When the mounting surface 21 is in close contact with the bottom 144 while the liquid is filled, for example, the mounting surface 21 is fixed to the bottom 144 by the surface tension of the filled liquid, and the liquid can be sealed in the recess 141. Here, the close contact is, for example, a state in which the liquid filled by the surface lift of the liquid is not washed away, for example, a state in which the distance between the mounting surface 21 and the bottom portion 144 is 1 mm or less. The distance between the bottom 144 to which the second optical element 14 and the sample substrate 2 can be brought into close contact with the mounting surface 21 is appropriately determined depending on the size of the second optical element 14 and the sample substrate 2 and the type of liquid to be filled. Will be done.

The first input / output surface 142 has a spherical shape, and emits the irradiation light incident from the first optical element to the sample 3 and emits the detection light incident from the sample 3 to the first optical element 13. The second inlet / outlet surface 143 has a spherical shape including at least a part of the wall portion of the recess 141, emits the irradiation light incident on the first inlet / outlet surface 142 to the sample 3, and detects the incident light from the sample 3. Light is emitted to the first entrance / exit surface 142. The second optical element 14 is a meniscus lens in which the first entrance / exit surface 142, which is one of the curved surfaces of the lens, is convex, and the second entrance / exit surface 143, which is the other, is concave. The bottom 144 has an inner edge connected to the peripheral edge of the recess 141 and an outer edge connected to the first entrance / exit surface 142 and can be brought into close contact with the mounting surface 21. The side portion 145 extends vertically from the peripheral edge of the first entrance / exit surface 142 toward the mounting surface 21 and connects to the bottom portion 144.
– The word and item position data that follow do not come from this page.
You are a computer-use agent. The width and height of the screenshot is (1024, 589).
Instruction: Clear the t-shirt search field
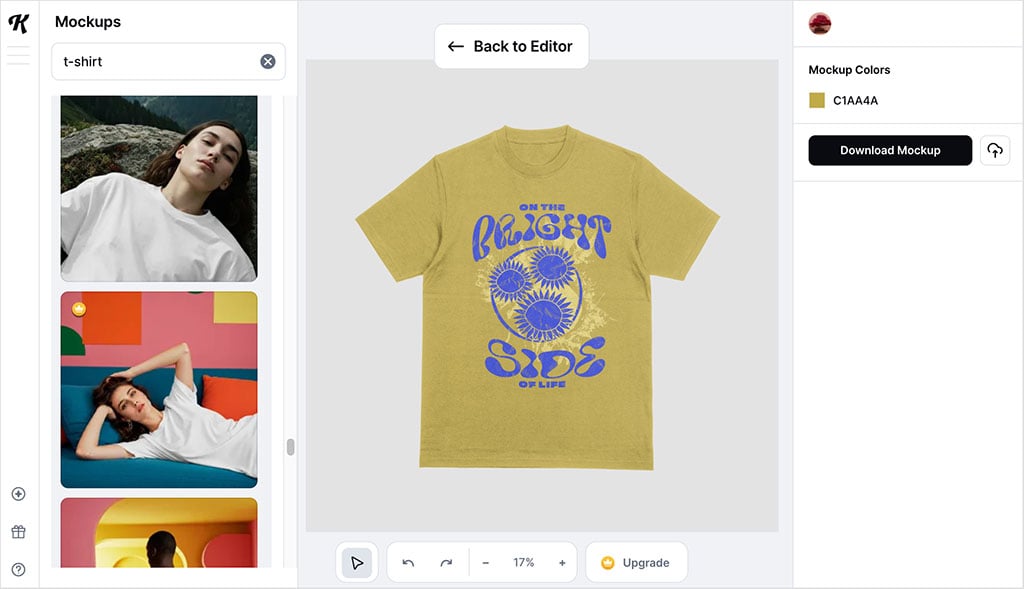pyautogui.click(x=268, y=61)
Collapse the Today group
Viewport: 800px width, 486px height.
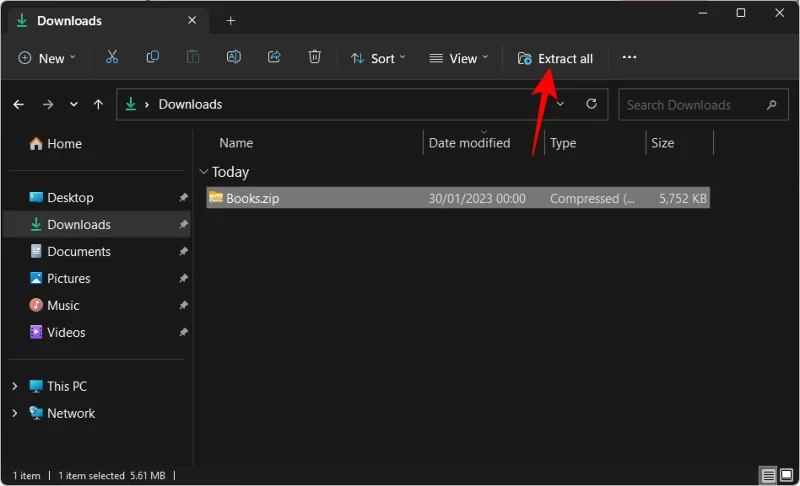(204, 172)
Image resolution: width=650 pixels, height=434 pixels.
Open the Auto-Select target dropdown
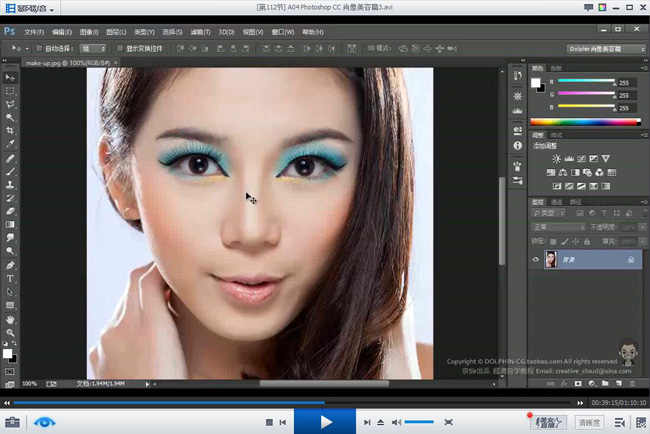pos(93,47)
As shown in FIG. 2B, the optical microscope according to the embodiment does not have a side portion 145 and has a hemispherical first entrance / exit surface 142'instead of the first entrance / exit surface 142. The two optical elements 14'may be used instead of the second optical element 14.

The objective lens, the second optical element 14, and the sample substrate 2, which are the first optical elements 13, can be moved independently of each other. The second optical element 14 and the sample substrate 2 may be integrally held by the holding member 17. Easy to adjust.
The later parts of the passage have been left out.